BRIEF:
Copy each line that includes the string "will" from the material into your answer.

DATA TO USE:
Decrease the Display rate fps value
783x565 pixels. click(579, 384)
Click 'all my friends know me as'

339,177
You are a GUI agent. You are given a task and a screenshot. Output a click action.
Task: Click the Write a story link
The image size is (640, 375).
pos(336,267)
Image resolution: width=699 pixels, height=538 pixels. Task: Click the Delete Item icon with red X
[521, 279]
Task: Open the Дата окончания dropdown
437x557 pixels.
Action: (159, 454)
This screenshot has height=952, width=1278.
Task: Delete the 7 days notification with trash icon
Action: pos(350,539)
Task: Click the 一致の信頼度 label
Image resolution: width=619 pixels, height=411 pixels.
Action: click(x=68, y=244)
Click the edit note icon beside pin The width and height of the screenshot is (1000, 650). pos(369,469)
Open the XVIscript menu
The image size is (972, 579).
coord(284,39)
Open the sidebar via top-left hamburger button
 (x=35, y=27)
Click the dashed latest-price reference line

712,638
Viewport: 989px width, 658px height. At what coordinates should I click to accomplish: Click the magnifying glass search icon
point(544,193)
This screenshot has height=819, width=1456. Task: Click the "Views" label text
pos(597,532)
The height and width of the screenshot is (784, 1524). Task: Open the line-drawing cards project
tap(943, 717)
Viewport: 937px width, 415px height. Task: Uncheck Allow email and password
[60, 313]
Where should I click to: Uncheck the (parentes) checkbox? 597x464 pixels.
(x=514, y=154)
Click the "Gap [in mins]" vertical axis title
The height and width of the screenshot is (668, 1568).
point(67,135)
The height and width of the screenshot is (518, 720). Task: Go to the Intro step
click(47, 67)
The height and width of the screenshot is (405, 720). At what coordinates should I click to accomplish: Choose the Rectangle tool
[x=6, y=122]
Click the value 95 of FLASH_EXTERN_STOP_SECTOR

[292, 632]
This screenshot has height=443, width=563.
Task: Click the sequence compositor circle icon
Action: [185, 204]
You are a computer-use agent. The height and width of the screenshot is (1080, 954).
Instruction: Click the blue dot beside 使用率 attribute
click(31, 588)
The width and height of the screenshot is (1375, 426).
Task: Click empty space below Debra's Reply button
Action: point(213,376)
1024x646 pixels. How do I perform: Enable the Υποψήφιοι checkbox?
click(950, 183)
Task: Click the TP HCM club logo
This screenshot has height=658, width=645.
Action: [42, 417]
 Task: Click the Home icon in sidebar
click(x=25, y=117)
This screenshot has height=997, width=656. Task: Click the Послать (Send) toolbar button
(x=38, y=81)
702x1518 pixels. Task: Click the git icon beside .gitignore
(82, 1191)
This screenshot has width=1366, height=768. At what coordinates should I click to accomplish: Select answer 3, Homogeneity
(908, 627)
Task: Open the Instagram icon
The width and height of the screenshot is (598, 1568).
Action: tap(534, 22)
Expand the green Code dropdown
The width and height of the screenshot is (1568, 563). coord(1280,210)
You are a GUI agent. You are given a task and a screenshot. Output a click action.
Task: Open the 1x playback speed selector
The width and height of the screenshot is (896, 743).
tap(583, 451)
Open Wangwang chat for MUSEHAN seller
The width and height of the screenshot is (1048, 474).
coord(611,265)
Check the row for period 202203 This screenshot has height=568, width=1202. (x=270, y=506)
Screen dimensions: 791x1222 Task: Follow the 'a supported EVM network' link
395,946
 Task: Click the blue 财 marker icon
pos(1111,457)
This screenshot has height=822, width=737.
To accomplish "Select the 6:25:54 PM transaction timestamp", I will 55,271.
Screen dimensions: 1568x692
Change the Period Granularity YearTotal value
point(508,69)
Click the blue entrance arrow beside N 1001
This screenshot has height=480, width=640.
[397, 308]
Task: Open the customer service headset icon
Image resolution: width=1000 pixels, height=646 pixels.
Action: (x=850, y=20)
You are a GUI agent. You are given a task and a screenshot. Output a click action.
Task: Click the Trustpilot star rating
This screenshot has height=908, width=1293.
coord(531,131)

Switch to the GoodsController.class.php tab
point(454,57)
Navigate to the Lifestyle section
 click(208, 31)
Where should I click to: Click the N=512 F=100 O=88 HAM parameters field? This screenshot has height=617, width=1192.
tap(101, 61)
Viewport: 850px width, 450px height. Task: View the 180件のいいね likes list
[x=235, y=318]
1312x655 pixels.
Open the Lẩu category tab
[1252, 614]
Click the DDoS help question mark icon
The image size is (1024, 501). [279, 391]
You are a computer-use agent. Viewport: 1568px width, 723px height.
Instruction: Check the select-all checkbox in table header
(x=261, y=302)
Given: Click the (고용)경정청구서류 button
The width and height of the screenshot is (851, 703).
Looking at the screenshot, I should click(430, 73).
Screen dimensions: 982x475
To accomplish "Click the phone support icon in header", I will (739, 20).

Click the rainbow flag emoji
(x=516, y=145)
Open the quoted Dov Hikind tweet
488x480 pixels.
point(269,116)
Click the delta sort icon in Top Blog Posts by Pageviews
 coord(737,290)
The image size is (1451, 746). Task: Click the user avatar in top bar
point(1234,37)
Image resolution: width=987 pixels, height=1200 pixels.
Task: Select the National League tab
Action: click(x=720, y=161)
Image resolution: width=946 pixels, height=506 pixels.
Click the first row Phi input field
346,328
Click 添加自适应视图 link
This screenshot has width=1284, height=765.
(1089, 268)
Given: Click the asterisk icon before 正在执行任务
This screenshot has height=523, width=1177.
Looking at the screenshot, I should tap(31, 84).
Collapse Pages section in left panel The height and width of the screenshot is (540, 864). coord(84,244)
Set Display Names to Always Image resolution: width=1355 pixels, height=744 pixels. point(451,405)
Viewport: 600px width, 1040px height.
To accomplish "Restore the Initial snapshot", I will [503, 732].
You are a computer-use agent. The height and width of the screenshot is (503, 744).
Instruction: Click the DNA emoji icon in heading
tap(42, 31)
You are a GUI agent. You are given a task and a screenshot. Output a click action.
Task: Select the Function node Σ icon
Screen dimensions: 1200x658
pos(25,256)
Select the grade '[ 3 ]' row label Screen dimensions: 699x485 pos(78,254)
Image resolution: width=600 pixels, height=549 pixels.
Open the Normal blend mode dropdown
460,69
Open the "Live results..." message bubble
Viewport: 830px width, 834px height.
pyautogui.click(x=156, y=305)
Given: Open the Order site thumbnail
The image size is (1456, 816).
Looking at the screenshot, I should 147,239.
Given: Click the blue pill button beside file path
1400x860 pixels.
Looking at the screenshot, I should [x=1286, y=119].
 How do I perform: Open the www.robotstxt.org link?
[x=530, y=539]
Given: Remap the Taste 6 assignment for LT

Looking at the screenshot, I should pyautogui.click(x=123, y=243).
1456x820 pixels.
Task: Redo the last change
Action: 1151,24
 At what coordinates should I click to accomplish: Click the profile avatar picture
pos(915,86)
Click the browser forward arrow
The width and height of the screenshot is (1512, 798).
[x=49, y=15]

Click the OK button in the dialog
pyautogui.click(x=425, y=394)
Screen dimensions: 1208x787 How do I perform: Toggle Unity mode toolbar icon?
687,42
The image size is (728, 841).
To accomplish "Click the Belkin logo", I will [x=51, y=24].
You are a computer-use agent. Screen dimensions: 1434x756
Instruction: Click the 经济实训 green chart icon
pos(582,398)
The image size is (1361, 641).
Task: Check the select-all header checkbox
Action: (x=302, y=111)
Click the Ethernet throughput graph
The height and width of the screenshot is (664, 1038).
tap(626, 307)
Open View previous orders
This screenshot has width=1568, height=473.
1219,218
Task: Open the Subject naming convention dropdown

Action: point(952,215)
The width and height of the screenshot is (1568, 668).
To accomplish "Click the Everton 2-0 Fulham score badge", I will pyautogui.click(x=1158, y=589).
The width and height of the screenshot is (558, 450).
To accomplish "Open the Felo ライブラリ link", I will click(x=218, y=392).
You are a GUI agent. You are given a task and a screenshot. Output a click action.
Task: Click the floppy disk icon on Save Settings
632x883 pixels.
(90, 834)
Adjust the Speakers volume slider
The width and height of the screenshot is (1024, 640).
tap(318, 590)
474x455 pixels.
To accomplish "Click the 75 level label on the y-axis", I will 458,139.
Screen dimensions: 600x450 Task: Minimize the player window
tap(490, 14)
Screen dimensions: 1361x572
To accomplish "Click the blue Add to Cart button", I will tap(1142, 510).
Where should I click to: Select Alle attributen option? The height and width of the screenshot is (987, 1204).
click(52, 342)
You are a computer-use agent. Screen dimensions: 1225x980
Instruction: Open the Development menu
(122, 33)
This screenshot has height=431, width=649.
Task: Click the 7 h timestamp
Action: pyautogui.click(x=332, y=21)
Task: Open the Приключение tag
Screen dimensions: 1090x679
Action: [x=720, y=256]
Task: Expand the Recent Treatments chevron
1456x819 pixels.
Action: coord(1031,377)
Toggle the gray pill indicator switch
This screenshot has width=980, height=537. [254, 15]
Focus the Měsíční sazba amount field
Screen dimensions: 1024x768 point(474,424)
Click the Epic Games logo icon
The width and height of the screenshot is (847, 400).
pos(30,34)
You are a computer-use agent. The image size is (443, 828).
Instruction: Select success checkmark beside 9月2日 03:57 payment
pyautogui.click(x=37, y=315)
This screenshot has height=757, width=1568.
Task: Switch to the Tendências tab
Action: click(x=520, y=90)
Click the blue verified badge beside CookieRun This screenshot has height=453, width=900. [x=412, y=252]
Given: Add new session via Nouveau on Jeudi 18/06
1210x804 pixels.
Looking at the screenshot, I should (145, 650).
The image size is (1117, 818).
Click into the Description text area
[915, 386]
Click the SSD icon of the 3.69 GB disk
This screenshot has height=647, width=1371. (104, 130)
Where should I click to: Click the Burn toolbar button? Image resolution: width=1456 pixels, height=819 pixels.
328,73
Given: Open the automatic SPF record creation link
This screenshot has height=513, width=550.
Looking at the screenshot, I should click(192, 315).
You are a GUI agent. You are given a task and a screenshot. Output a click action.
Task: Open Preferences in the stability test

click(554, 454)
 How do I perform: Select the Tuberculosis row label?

WRITTEN REPLY:
To accomplish "Select the 6:25:54 PM transaction timestamp", I will 55,271.
To accomplish "Click the phone support icon in header", I will (739, 20).
To accomplish "Restore the Initial snapshot", I will [503, 732].
To accomplish "Click the Belkin logo", I will [x=51, y=24].
To accomplish "Click the Everton 2-0 Fulham score badge", I will pyautogui.click(x=1158, y=589).
To accomplish "Open the Felo ライブラリ link", I will click(x=218, y=392).
To accomplish "Click the 75 level label on the y-axis", I will 458,139.
To accomplish "Click the blue Add to Cart button", I will tap(1142, 510).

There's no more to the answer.